Automatic (Intelligent) Driving Series | (1) Introduction and Sensors

Description: This series is the technology stack and ideas of automatic (smart driving) perception fusion (some pictures and information come from the Internet)

This topic is to organize and review what I have learned, and share it with those who want to learn this aspect. This is the first article in this series. It is mainly an introduction, and it will be more algorithmic understanding and implementation later.

This article is divided into 2 parts: introduction to automatic driving and sensors, sensor calibration

Table of contents

1. Introduction to autonomous driving and sensors

1..1 Autonomous Driving Classification and Industry Chain

1.2 Common sensors of perception module

2. Calibration of the sensor

2.1 camera

2.2 Lidar calibration (camera2Lidar)

 2.3 Radar Calibration

1. Introduction to autonomous driving and sensors

1..1 Autonomous Driving Classification and Industry Chain

Autonomous driving is classified into 5 levels according to SAE:

SAE ( Society of Automotive Engineers )

At present, most companies have completed L2-level assisted driving. When the function is turned on, the driver is in the driving state. At present, the highest level is L4-level automatic driving.

The current industrial chain is shown in the figure above. Broadly speaking, the autonomous driving module is divided into perception, decision-making and execution modules.

Here we mainly expand the perception module.

1.2 Common sensors of perception module

The perception module can be seen as the basis for subsequent decision-making and execution, and includes sensors such as cameras, lidar, millimeter-wave radar, GPS, IMU, and so on.

The main task of perception is through hardware sensors. Objects include: road surfaces, static objects and dynamic objects, involving road boundary detection, obstacle detection, vehicle detection, pedestrian detection, traffic signal detection , etc. In fact, it is not enough to complete the detection task. It is also necessary to track and predict the estimation of the moving object and predict its next position . Multi-sensor fusion technology is required. Data can be obtained in the form of images, videos, point clouds, etc.

In fact, sensor fusion is not a new thing. It has appeared as early as the last century. Traditionally, it is based on statistical methods such as Kalman filtering. Now, with the development of neural networks, the development of autonomous driving has been promoted. With massive Data and rich network structure innovation, the data-driven end2end model is developing rapidly.

Compared with traditional vision technology, neural network: 1. It is easier to migrate to new targets, as long as a sufficient number of samples are obtained, the corresponding network can be trained (transfer); 2. The robustness to occluded objects is excellent.
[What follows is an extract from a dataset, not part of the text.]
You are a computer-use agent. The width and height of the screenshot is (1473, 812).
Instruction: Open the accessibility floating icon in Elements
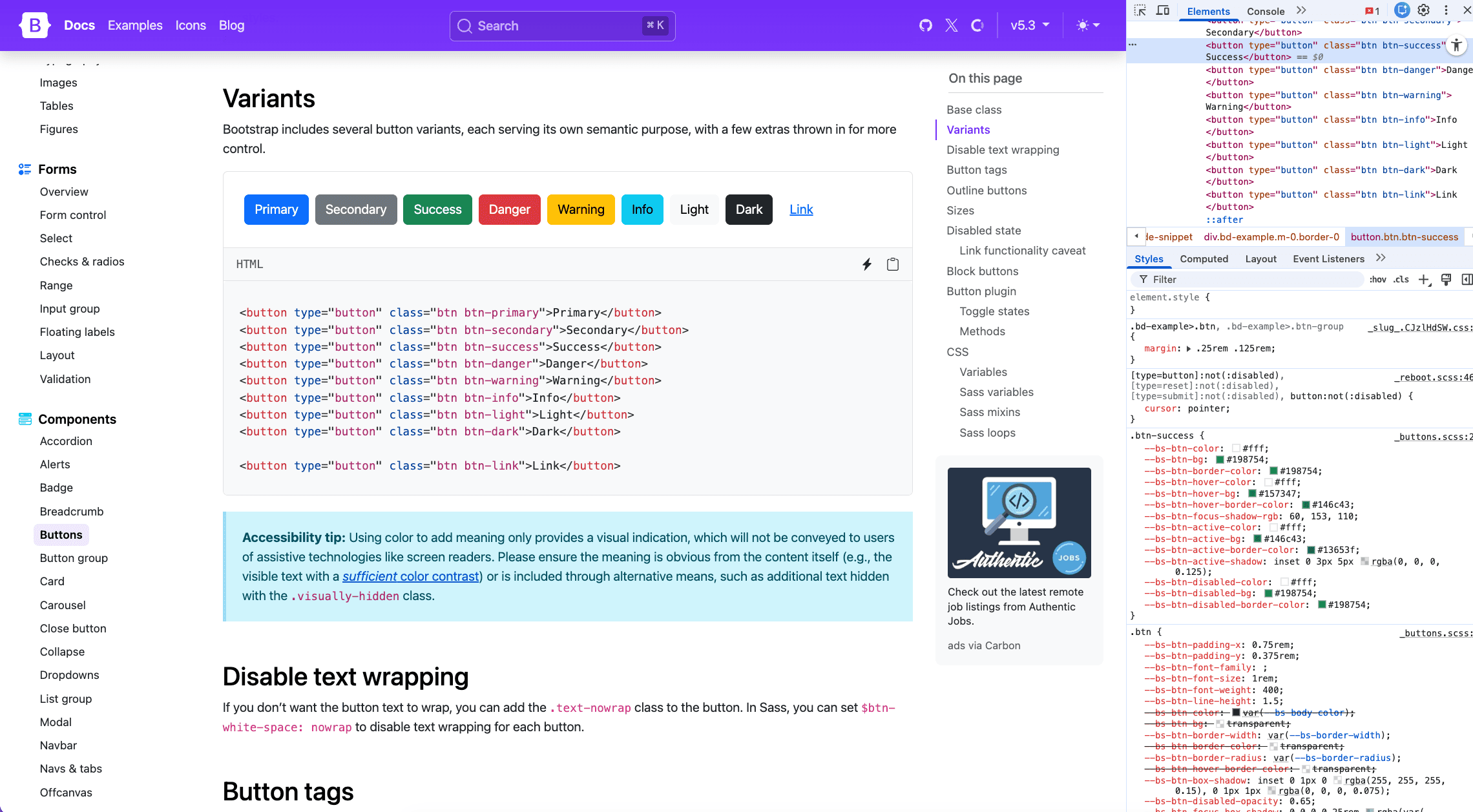click(1456, 45)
Feature extraction ability; 3. Robustness to lighting and other conditions ;

With the development of deep learning, in addition to NLP and vision, network models for irregular and non-European data have emerged, such as Pointcloud. These new technologies make it possible to substitute lidar and millimeter-wave radar into the field of perception to enhance performance.

But at present, the field of autonomous driving perception still faces great challenges. At this stage, many large-scale models can achieve good results but cannot process data in real time, and the road conditions in different countries and regions are different, even in different regions of the country. The road conditions are complex, and the ability to process video tasks is often not comparable to that of a single-frame image.

Intelligent driving car information acquisition is generally the fusion information of in-car sensors and V2X vehicle-road coordination through 5G

and other communication methods to realize information interaction and sharing, and based on this information, complete the overall control of the vehicle. Here we only discuss the perception of sensor fusion.

First of all, we need to be clear that sensor perception is a product of a combination of software and hardware, including not only the selection of hardware, but also the blessing of software algorithms. As mentioned earlier, hardware includes cameras, millimeter-wave radars, ultrasonic radars, infrared detectors, IMUs, GPS, lidar, and more. Multi-sensor fusion is to integrate information from different scales, complement each other, learn from each other, and improve the stability and fault tolerance of the system.

Let’s start with vision. Computer vision has achieved amazing development. Just like us, vision is also the main way of perception for unmanned vehicles. It plays an important role in traffic signal lights and traffic sign recognition. Musk once said at the development conference: Their purely visual solution may see the "stop" symbol on the T-shirt and respond. Perhaps this is why Tesla, with its "pure vision" program, has also begun to enter the radar world. By processing the collected images, tasks such as classification, segmentation, tracking, and classification of traffic participants are realized. It has a strong ability to extract semantic information, but its performance degrades in some cases where the light is too weak or too strong, and the line of sight is blocked. It is more serious, and the most important visible light camera cannot work around the clock, so some vehicles are now equipped with passive infrared sensors to classify traffic participants, which has also achieved certain results. The more famous one is the well-known infrared manufacturer FLIR, whose BOSON can even reach 60hz, and they also released the infrared data set (but it has been removed from the shelves now). For cameras, fisheye cameras and pinhole cameras are commonly used. Of course, for stereo vision, as Microsoft's Kinect enters the homes of ordinary people, binocular and even trinocular are also appearing in today's products.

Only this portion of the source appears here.